By Stephen Smoot
“We’re glad you’re here,” said Doug Mongold at last week’s Hardy County Local Emergency Planning Committee’s quarterly meeting. He issued his greetings to Rosie Santerre, C. J. Kesner, and Roger Osborne of the West Virginia Division of Forestry, special guests of the committee who came to address attendees about a persistent problem.
In recent years wildfires have ravaged the Potomac Highlands, especially when winds whip through areas beset by high temperatures and low precipitation. Last spring, wildfires engaged every fire fighting unit in the Potomac Highlands. Pendleton County saw five separate blazes break out in separate locations within an hour during an event with 60 mile per hour winds.
Mongold explained that “in the spring, we had some really challenging times” and added that “we learned some things that we could do better,” especially in terms of preventing unnecessary damage to residences and other structures.
He also discussed the Division of Forestry’s efforts to integrate its capabilities more effectively into the response of fire departments and other first responders. He mentioned the augmented equipment received by the DoF office recently by order of Governor Jim Justice and said “I’m encouraged by the direction your group is going in.”

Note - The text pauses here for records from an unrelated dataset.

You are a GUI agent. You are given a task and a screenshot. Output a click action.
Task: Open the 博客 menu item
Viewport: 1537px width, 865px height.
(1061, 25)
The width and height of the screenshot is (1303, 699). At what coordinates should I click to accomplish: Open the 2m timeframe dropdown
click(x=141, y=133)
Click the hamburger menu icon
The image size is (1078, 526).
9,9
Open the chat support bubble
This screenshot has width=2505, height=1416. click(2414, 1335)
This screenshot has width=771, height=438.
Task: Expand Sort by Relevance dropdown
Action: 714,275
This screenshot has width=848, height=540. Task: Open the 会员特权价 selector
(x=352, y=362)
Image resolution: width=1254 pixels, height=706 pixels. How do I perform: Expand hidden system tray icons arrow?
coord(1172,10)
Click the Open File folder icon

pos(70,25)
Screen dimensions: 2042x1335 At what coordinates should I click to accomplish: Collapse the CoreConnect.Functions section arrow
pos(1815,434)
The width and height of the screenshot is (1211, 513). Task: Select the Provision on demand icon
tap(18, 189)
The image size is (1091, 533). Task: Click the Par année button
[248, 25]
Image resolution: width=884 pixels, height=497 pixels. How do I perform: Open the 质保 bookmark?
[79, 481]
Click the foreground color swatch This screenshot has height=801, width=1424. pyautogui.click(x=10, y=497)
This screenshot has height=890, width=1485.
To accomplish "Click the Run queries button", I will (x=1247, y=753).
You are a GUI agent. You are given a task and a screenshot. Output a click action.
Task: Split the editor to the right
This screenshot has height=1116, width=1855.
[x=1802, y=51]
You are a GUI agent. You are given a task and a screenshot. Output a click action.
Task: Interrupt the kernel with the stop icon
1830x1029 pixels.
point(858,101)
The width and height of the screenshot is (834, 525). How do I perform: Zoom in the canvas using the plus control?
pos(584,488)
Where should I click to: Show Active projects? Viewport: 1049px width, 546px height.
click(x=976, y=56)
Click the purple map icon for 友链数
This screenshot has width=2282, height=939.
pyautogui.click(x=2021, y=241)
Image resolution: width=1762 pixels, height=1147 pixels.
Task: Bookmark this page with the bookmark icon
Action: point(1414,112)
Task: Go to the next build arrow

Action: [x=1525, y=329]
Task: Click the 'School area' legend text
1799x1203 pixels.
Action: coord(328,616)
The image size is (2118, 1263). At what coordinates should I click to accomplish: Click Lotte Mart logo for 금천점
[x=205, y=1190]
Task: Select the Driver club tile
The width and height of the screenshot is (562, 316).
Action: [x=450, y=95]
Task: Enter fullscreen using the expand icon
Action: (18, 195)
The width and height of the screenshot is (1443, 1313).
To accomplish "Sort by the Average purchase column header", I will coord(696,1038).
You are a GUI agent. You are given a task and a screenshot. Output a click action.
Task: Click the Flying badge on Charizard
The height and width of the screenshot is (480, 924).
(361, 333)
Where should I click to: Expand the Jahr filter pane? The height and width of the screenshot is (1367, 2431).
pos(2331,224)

Emergency officials agree that land and homeowners can do more to ensure the safety of their homes and outbuildings. The West Virginia Division of Forestry aims to help.
Osborne retired after nearly four decades with the Division of Forestry, but returned to work with a special project. He opened by going over the nearly quarter century old Firewise program. Firewise deployed the DoF to “go into the community and do all the work,” as Osborne put it.
Firewise sent DoF personnel into a community or development to assess each lot and structure, create a detailed plan of action, then see few of them implemented when responding to fires.
Now a grant from the Community Wildfire Defense Act focuses on education that informs property owners on simple steps they can take to protect their structures.
“If they will do certain things,” Osborne stated, “they give their houses a better chance of survival.”
The program also has DoF personnel engaging with local emergency responders, often posing the question “think about the number one thing that you guys worry about.” With each county having different industries, different resources, and different levels of access (or lack thereof) to remote areas, maintaining a local focus is vital.
Firewise survives in this incarnation of wildfire safety efforts through bright illustrated pamphlets that easily explain how to keep a structure as safe as possible from wildfires.
The pamphlets break down distances from the structure into “extended zone 30 to 100 feet,” “intermediate zone five to 30 feet,” and “immediate zone zero to five feet (including the structure itself).” Each zone has recommendations of steps property owners can take, including the most fire resistant materials, such as types of shingles.